Target position data:

§ §

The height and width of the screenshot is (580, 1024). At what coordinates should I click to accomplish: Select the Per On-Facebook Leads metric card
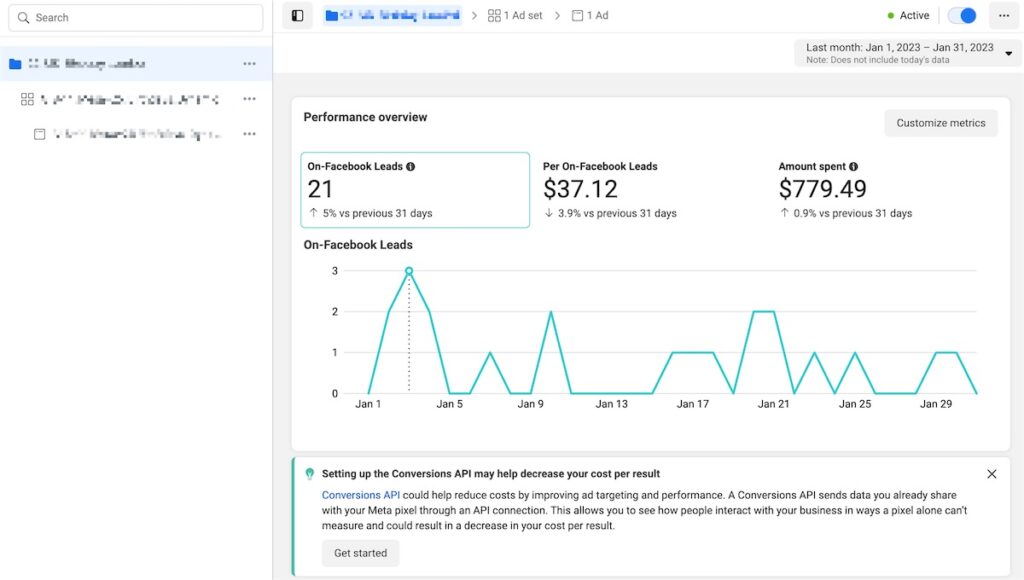tap(647, 190)

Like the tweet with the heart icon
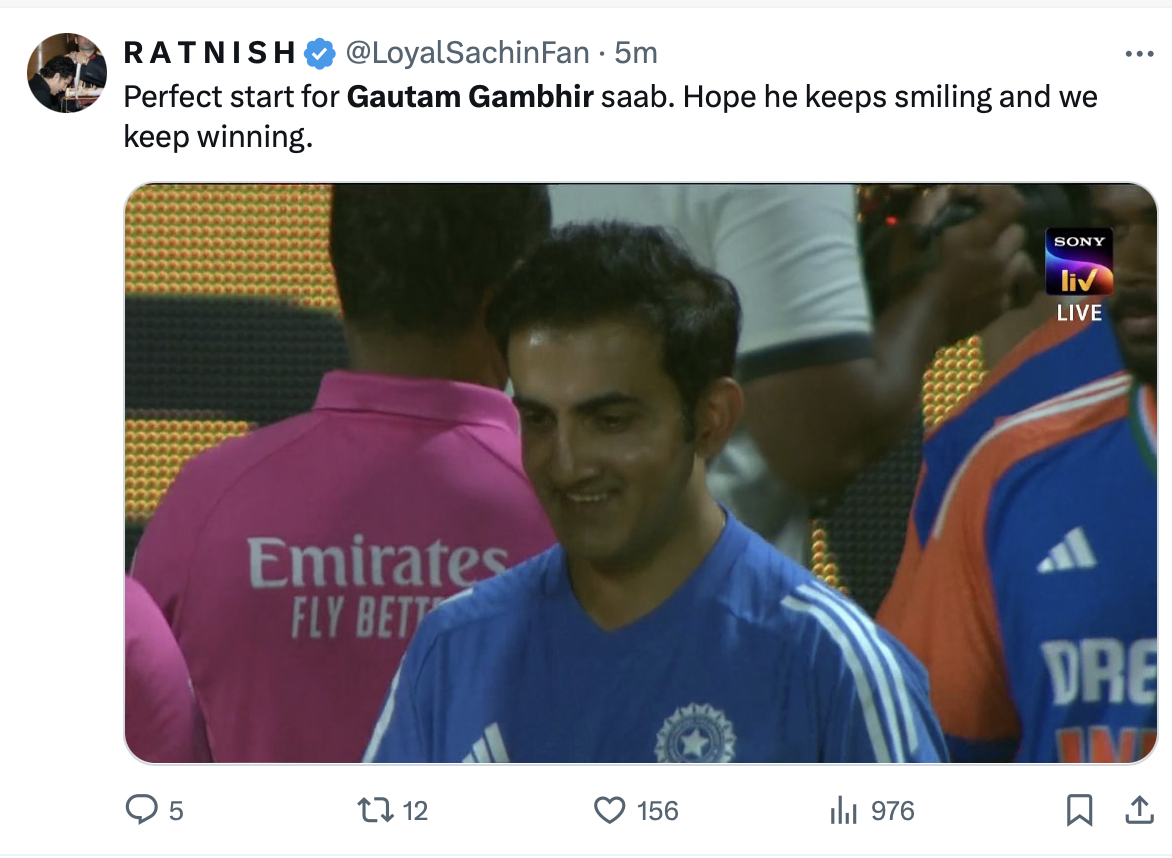[x=609, y=809]
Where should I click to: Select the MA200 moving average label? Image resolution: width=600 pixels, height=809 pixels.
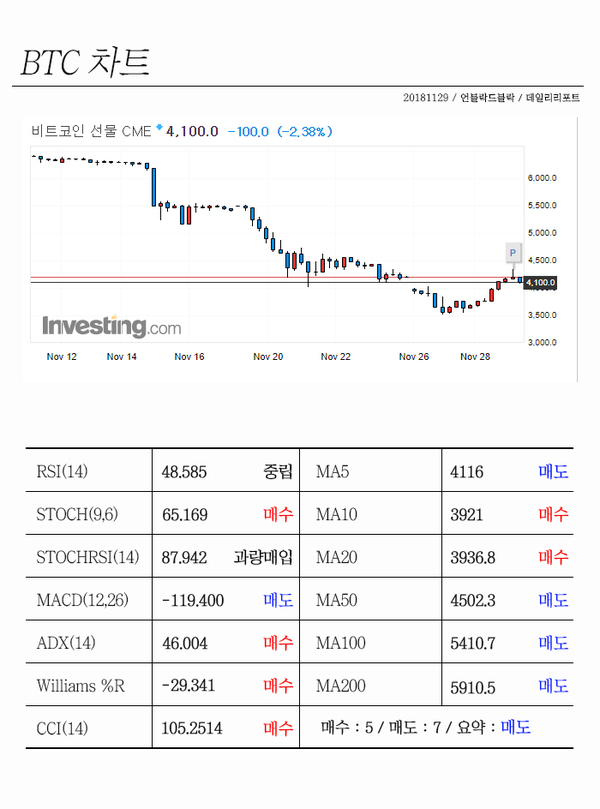click(340, 686)
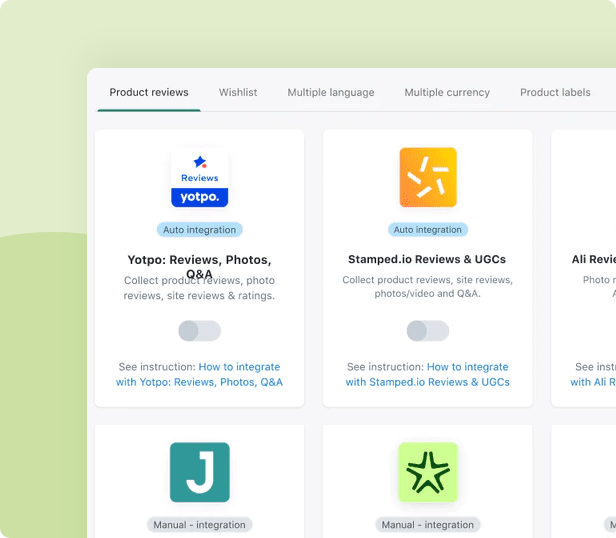Click the orange Stamped.io app icon

(x=428, y=177)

§ §

Reproduce the data above line for line without any changes, leaving out the pictures.

The height and width of the screenshot is (580, 1024). At what coordinates should I click to accomplish: Select the Per On-Facebook Leads metric card
tap(647, 190)

Like the tweet with the heart icon
[x=609, y=809]
Where should I click to: Select the MA200 moving average label? Image resolution: width=600 pixels, height=809 pixels.
click(340, 686)
Click the orange Stamped.io app icon

(x=428, y=177)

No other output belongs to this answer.